28 Ağustos 2012 11:07

Her gördüğün sakallıyı...

Her gördüğün sakallıyı...

Fotoğraf: Envato

Paylaş

Suriye’den Hatay’a getirilen silahlı grupların yerel halkı rahatsız eden davranışları epey bir zamandır ülke gündeminin ön sıralarında. Yemek yediği lokantada para ödememekten tutun da, güvenlik güçleriyle sürtüşmeye kadar bir dizi olayla gündeme gelen bu kişilerin, oradaki kamplarda eğitilerek Suriye’de savaşa gönderildiğine dair haberler yabancı basına da sıkça yansır hale geldi.

Yönerge a: Sunulan metne göre Suriye'den Hatay'a getirilen silahlı gruplar, lokantada para ödememekten başlayarak hangi olaya kadar uzanan davranışlarla gündeme gelmiştir?

Verilen Satırlar:
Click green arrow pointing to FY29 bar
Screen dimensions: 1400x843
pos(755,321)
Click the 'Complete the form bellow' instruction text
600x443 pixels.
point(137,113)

Yönerge b: Verilen satırların tamamını, boş satırları dahil etmeden numaralı bir liste olarak yazınız.

Doğru Yanıt a: Güvenlik güçleriyle sürtüşmeye kadar uzanan bir dizi olayla gündeme gelmişlerdir.

Doğru Yanıt b:
1. Click green arrow pointing to FY29 bar
2. Screen dimensions: 1400x843
3. pos(755,321)
4. Click the 'Complete the form bellow' instruction text
5. 600x443 pixels.
6. point(137,113)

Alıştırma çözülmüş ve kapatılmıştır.